◆ **EXERCISE DETAILS**
Starting at the line that contains "The height and width of the screenshot is (1099, 1092).", write out every line through the end of the records exactly as it stands, and leave out all pictures.

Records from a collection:
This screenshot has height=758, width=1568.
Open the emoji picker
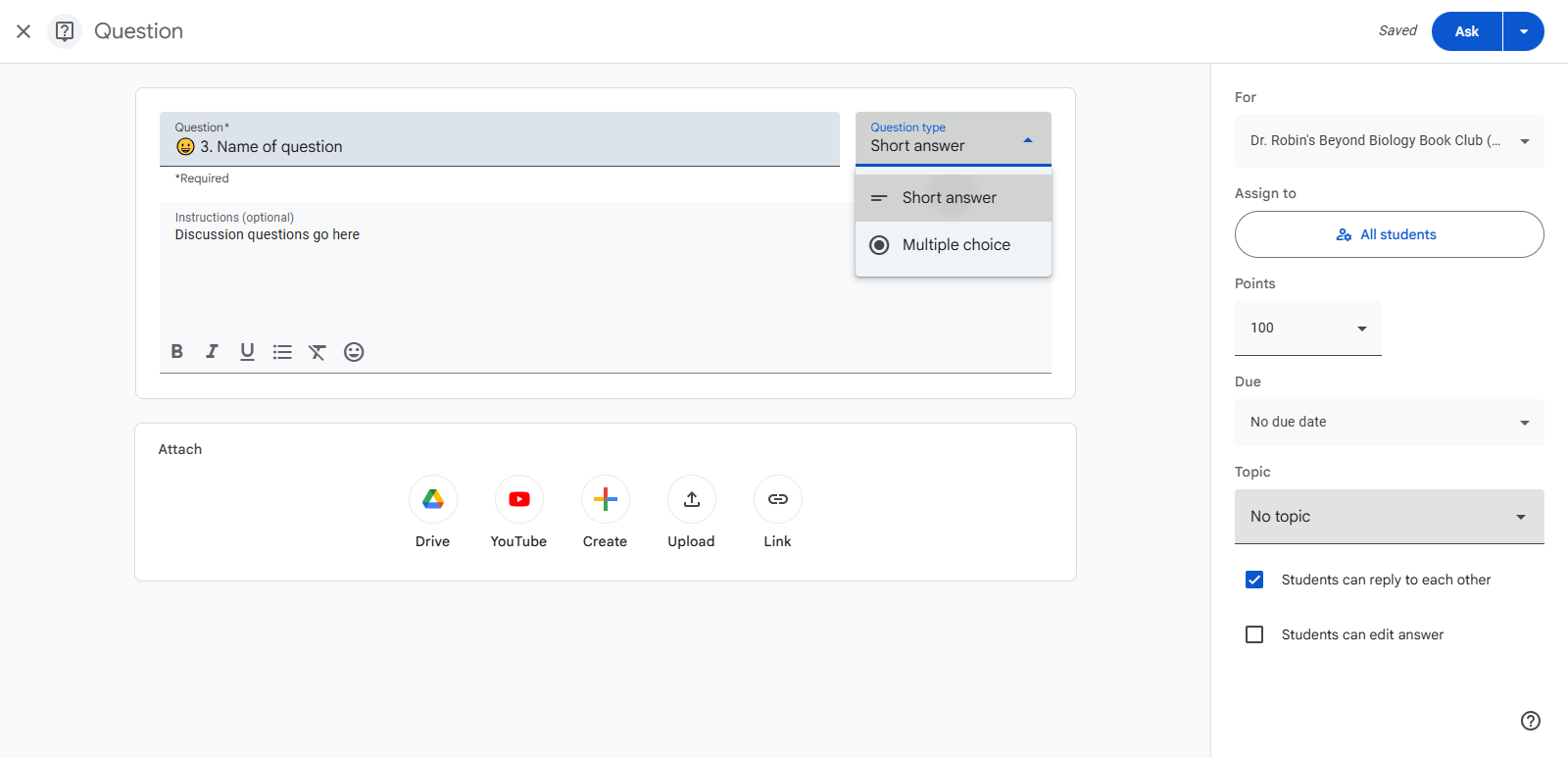pyautogui.click(x=354, y=351)
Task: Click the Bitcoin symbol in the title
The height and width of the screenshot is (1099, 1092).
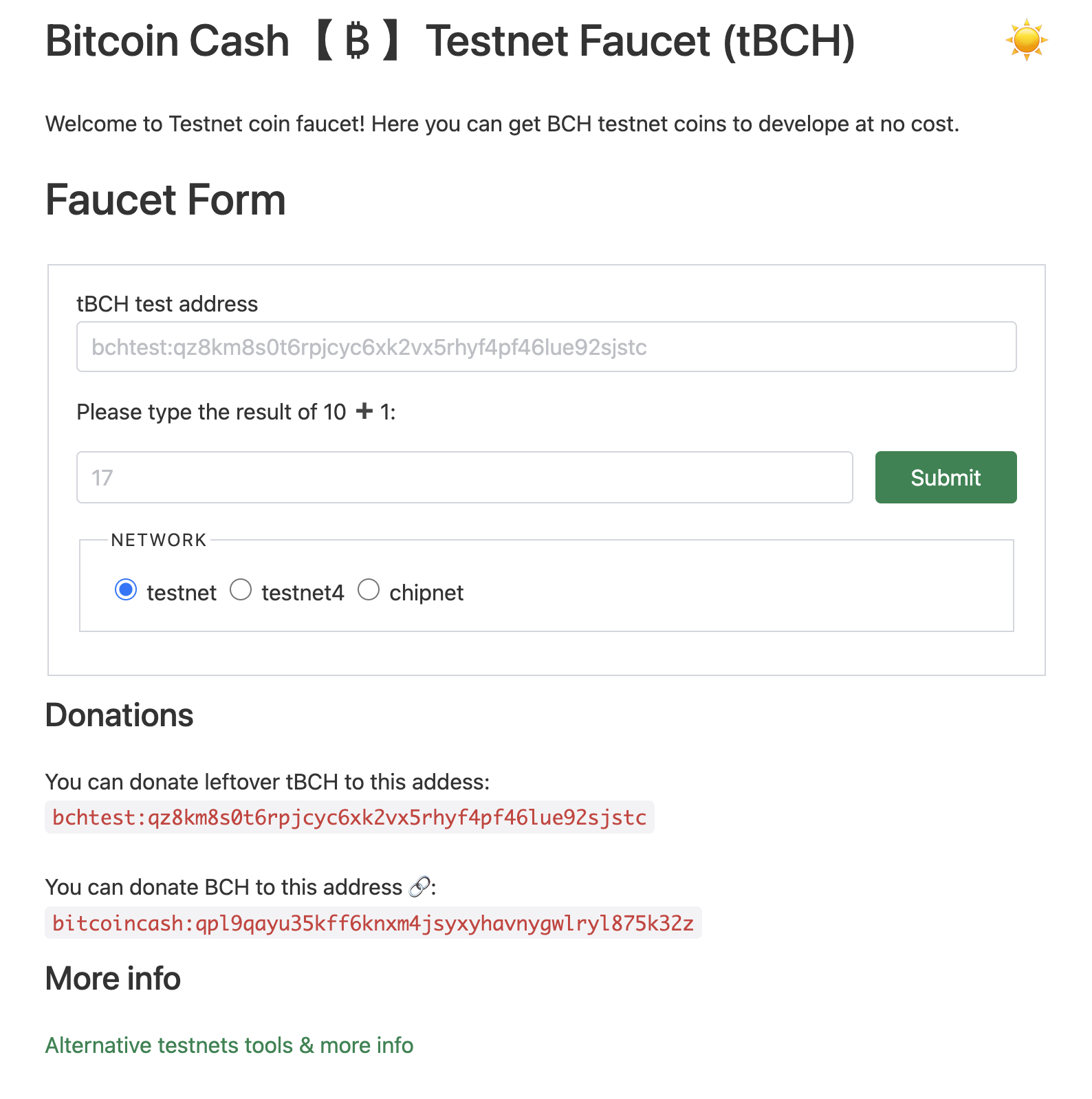Action: (357, 41)
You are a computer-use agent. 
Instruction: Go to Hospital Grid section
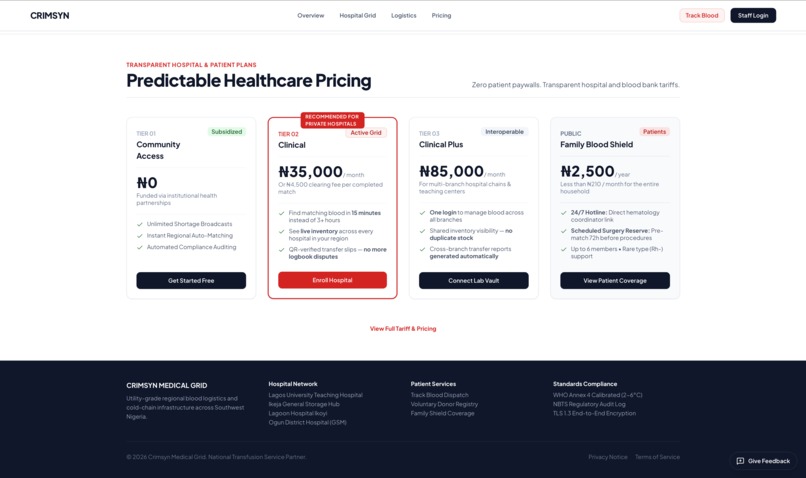coord(358,15)
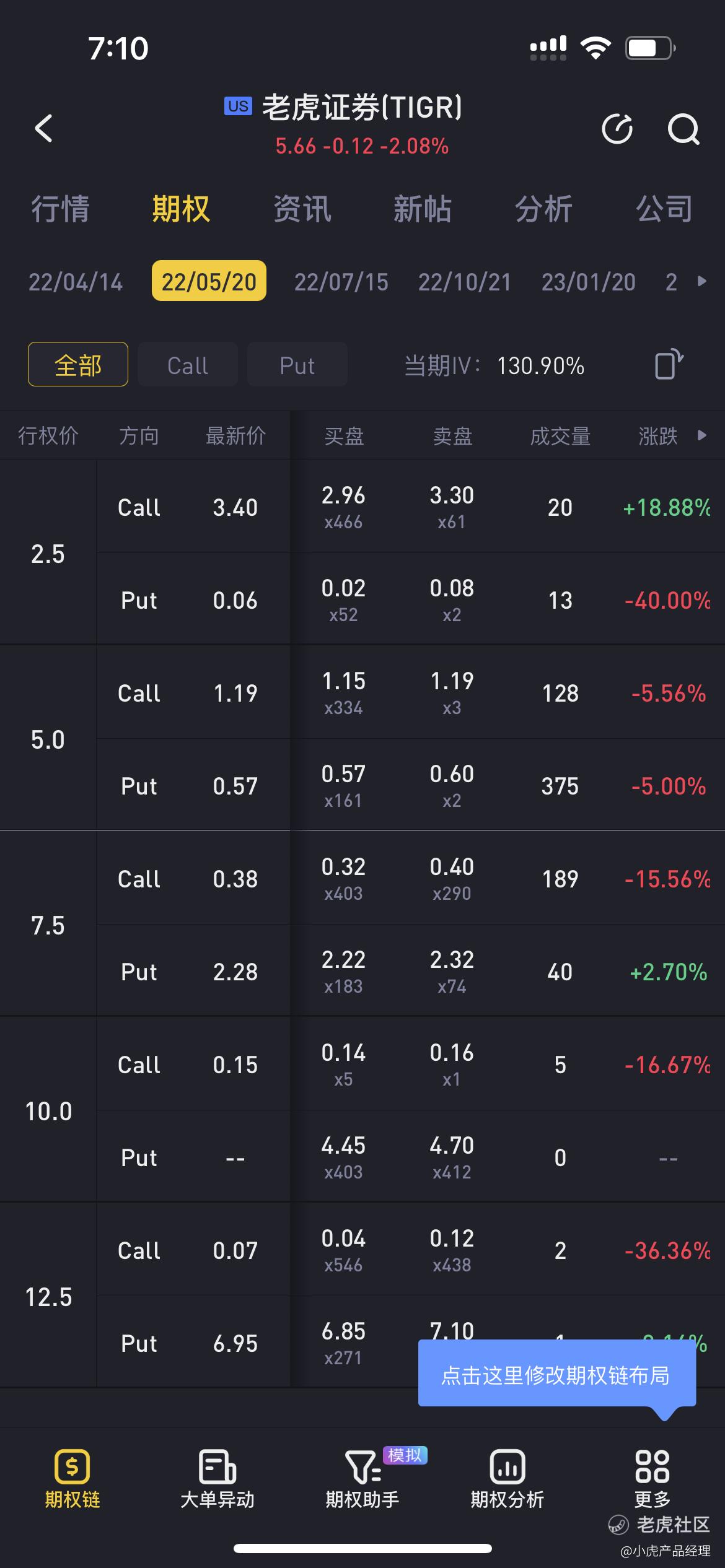Switch to the 资讯 tab
The height and width of the screenshot is (1568, 725).
302,209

◆ **REPLY**
The height and width of the screenshot is (1099, 1092).
Action: (357, 41)
You are a computer-use agent. 
Instruction: Go to Hospital Grid section
coord(358,15)
Switch to the 资讯 tab
The height and width of the screenshot is (1568, 725).
302,209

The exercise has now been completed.